INSTRUCTIONS FOR THE TASK: Below is a block of records; repeat all of them exactly.

DATA IN THIS EXERCISE:
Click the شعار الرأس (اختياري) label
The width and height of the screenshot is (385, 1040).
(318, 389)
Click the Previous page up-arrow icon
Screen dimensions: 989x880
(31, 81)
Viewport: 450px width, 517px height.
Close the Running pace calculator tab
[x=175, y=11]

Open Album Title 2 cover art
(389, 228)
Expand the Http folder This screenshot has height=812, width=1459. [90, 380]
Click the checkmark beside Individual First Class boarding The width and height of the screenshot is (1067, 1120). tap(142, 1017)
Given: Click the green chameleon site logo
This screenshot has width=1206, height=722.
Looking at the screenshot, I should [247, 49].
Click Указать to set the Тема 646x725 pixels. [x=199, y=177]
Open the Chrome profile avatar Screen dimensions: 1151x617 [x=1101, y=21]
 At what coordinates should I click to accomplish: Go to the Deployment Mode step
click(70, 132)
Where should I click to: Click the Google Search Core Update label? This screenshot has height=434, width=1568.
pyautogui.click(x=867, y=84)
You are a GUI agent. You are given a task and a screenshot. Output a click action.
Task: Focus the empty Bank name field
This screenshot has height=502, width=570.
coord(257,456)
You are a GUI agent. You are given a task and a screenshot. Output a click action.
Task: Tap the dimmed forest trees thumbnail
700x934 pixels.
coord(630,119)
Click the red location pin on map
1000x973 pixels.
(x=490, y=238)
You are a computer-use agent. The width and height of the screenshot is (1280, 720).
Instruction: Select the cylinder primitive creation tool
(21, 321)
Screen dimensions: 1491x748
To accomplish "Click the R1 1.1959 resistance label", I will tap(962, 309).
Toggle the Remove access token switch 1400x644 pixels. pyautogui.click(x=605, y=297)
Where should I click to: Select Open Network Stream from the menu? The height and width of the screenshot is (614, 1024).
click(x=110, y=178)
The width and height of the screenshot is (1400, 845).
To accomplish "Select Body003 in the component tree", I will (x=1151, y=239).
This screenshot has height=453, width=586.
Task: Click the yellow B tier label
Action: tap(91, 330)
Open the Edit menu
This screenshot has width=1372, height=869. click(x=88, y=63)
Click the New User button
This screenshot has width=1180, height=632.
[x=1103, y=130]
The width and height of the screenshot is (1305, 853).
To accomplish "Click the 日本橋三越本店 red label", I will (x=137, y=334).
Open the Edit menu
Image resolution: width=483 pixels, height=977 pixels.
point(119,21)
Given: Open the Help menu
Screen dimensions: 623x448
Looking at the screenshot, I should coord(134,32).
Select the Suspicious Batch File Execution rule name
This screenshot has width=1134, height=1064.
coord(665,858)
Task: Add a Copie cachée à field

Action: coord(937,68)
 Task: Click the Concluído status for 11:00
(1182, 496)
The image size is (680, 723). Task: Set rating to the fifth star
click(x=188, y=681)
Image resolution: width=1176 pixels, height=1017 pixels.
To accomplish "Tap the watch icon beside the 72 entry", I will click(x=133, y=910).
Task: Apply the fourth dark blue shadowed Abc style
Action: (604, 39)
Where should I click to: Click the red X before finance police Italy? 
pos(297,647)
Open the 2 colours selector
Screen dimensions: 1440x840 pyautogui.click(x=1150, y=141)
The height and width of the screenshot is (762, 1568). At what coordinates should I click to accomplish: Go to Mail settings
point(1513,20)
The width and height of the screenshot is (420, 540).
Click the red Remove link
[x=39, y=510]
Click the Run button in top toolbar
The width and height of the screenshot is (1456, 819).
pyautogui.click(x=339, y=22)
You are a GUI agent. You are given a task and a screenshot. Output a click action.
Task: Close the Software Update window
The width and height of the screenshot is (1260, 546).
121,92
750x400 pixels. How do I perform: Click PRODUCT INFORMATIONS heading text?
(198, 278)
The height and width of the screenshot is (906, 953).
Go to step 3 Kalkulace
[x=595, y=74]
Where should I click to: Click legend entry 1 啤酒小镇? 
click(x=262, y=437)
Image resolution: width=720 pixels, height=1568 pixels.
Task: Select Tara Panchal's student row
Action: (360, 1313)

ANSWER TO THIS PROBLEM:
Click the شعار الرأس (اختياري) label
The width and height of the screenshot is (385, 1040).
(318, 389)
Click the Previous page up-arrow icon
Screen dimensions: 989x880
(31, 81)
Viewport: 450px width, 517px height.
Close the Running pace calculator tab
[x=175, y=11]

Open Album Title 2 cover art
(389, 228)
Expand the Http folder This screenshot has height=812, width=1459. [90, 380]
Click the checkmark beside Individual First Class boarding The width and height of the screenshot is (1067, 1120). tap(142, 1017)
Given: Click the green chameleon site logo
This screenshot has width=1206, height=722.
Looking at the screenshot, I should [247, 49].
Click Указать to set the Тема 646x725 pixels. [x=199, y=177]
Open the Chrome profile avatar Screen dimensions: 1151x617 [x=1101, y=21]
 At what coordinates should I click to accomplish: Go to the Deployment Mode step
click(70, 132)
Where should I click to: Click the Google Search Core Update label? This screenshot has height=434, width=1568.
pyautogui.click(x=867, y=84)
You are a GUI agent. You are given a task and a screenshot. Output a click action.
Task: Focus the empty Bank name field
This screenshot has height=502, width=570.
coord(257,456)
You are a GUI agent. You are given a task and a screenshot. Output a click action.
Task: Tap the dimmed forest trees thumbnail
700x934 pixels.
coord(630,119)
Click the red location pin on map
1000x973 pixels.
(x=490, y=238)
You are a computer-use agent. The width and height of the screenshot is (1280, 720).
Instruction: Select the cylinder primitive creation tool
(21, 321)
Screen dimensions: 1491x748
To accomplish "Click the R1 1.1959 resistance label", I will tap(962, 309).
Toggle the Remove access token switch 1400x644 pixels. pyautogui.click(x=605, y=297)
Where should I click to: Select Open Network Stream from the menu? The height and width of the screenshot is (614, 1024).
click(x=110, y=178)
The width and height of the screenshot is (1400, 845).
To accomplish "Select Body003 in the component tree", I will (x=1151, y=239).
This screenshot has height=453, width=586.
Task: Click the yellow B tier label
Action: tap(91, 330)
Open the Edit menu
This screenshot has width=1372, height=869. click(x=88, y=63)
Click the New User button
This screenshot has width=1180, height=632.
[x=1103, y=130]
The width and height of the screenshot is (1305, 853).
To accomplish "Click the 日本橋三越本店 red label", I will (x=137, y=334).
Open the Edit menu
Image resolution: width=483 pixels, height=977 pixels.
point(119,21)
Given: Open the Help menu
Screen dimensions: 623x448
Looking at the screenshot, I should coord(134,32).
Select the Suspicious Batch File Execution rule name
This screenshot has width=1134, height=1064.
coord(665,858)
Task: Add a Copie cachée à field

Action: coord(937,68)
 Task: Click the Concluído status for 11:00
(1182, 496)
The image size is (680, 723). Task: Set rating to the fifth star
click(x=188, y=681)
Image resolution: width=1176 pixels, height=1017 pixels.
To accomplish "Tap the watch icon beside the 72 entry", I will click(x=133, y=910).
Task: Apply the fourth dark blue shadowed Abc style
Action: (604, 39)
Where should I click to: Click the red X before finance police Italy? 
pos(297,647)
Open the 2 colours selector
Screen dimensions: 1440x840 pyautogui.click(x=1150, y=141)
The height and width of the screenshot is (762, 1568). At what coordinates should I click to accomplish: Go to Mail settings
point(1513,20)
The width and height of the screenshot is (420, 540).
Click the red Remove link
[x=39, y=510]
Click the Run button in top toolbar
The width and height of the screenshot is (1456, 819).
pyautogui.click(x=339, y=22)
You are a GUI agent. You are given a task and a screenshot. Output a click action.
Task: Close the Software Update window
The width and height of the screenshot is (1260, 546).
121,92
750x400 pixels. How do I perform: Click PRODUCT INFORMATIONS heading text?
(198, 278)
The height and width of the screenshot is (906, 953).
Go to step 3 Kalkulace
[x=595, y=74]
Where should I click to: Click legend entry 1 啤酒小镇? 
click(x=262, y=437)
Image resolution: width=720 pixels, height=1568 pixels.
Task: Select Tara Panchal's student row
Action: (360, 1313)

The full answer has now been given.